One option to consider: if you have a lot of application "machinery" running in another cloud which post-processes the audio/video received from the Teams meeting, can you at least move the portion of the bot which uses the media SDK (Audio/VideoSocket APIs) into Azure? So that at least the application's real-time media endpoint connected to the Teams meeting is running in Azure. And then have that bot app transport the received media over to the rest of the application running elsewhere, ideally over a lossless, reliable transport (like a websocket).

InDieTasten commented 3 weeks ago

@leroypijlman Perhaps a bit of a shameless plug, but if you decide to migrate to Azure, do not hesitate to hit me up. While nobody will be able to help you with internal processes directly, I could at least offer assistance regarding technical hurdles during migration.

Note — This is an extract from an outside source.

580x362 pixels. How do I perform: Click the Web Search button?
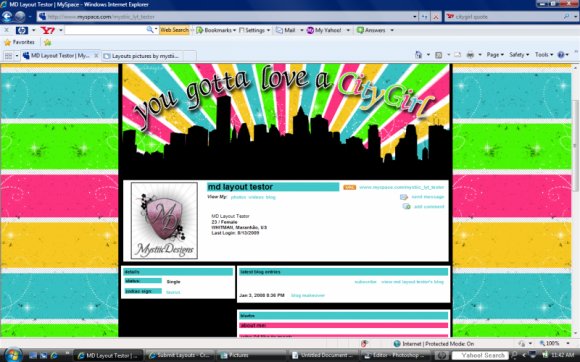tap(174, 30)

Options like no downtime migration can alleviate some pain points for internal discussions for example.

leroypijlman commented 2 weeks ago

Really appreciative of your answers and overall helpfulness @InDieTasten @ssulzer Thank you so much.

I managed to deploy the bot to a basic VM2022 (quick manual setup), just to see if I could reproduce the issue. As of right now - it's working well. We'll assess this over the next couple of days with some actual user load. If it proves to alleviate the problem, we'll follow @ssulzer advice and just host the bot instances in Azure and send it downstream through websockets.

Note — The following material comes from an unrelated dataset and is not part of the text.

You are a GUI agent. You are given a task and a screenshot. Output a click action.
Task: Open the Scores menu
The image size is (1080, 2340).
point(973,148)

The Only downside being... having to manage an extra k8s(AKS) cluster with a separate cloud provider. (We already have 5 of our own data centers and 1 aws cluster.) Ops is not going to like this. 😅

One concern that I do have, is, whether my current basic VM setup is a good representation. e.g. maybe the issue was really just occurring due to the bot running in k8s (which should not matter, but still..)

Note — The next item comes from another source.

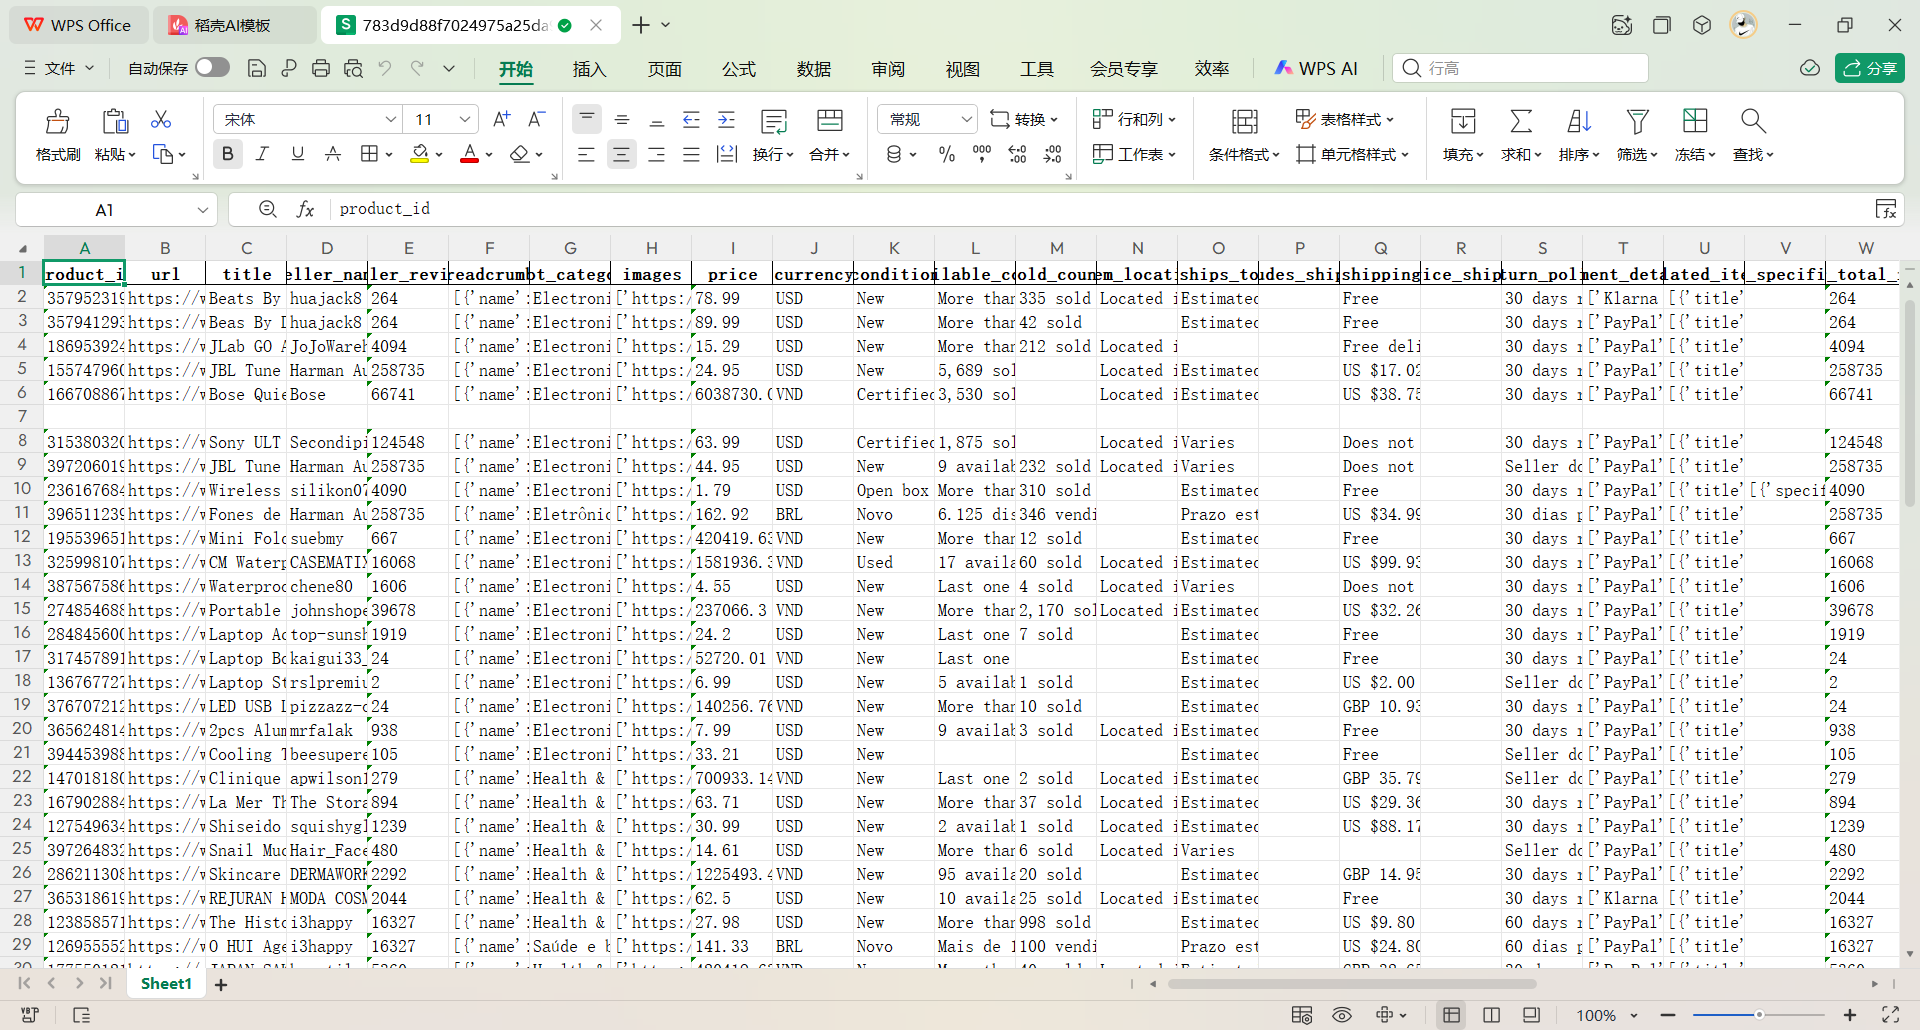Open the font size dropdown
This screenshot has height=1030, width=1920.
464,120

Because I find it odd that those call signaling messages timed-out. Whenever the call did get established, 99,9999% of the audio packets were being received successfully. QualityOfExperience metrics were close to being lossless even during heavy load. Same goes for all other messages, which never seemed to get lost. Making me think wonder if this wasn't a bug in this particular callback.

I'll post back whether it worked and know where to find you if I do get stuck. 🙏

ssulzer commented 2 weeks ago

Given a choice, my preference/recommendation is to run a media bot endpoint in a "basic VM setup" versus running within a Windows container.

InDieTasten commented 2 weeks ago

If all your load is capable to run on a single machine and you aren't concerned about uptime during Windows updates, configuration changes or application updates, I would agree with ssulzer.

If automated scaling, high-availability and rolling deployment strategies are of interest, I would recommend AKS.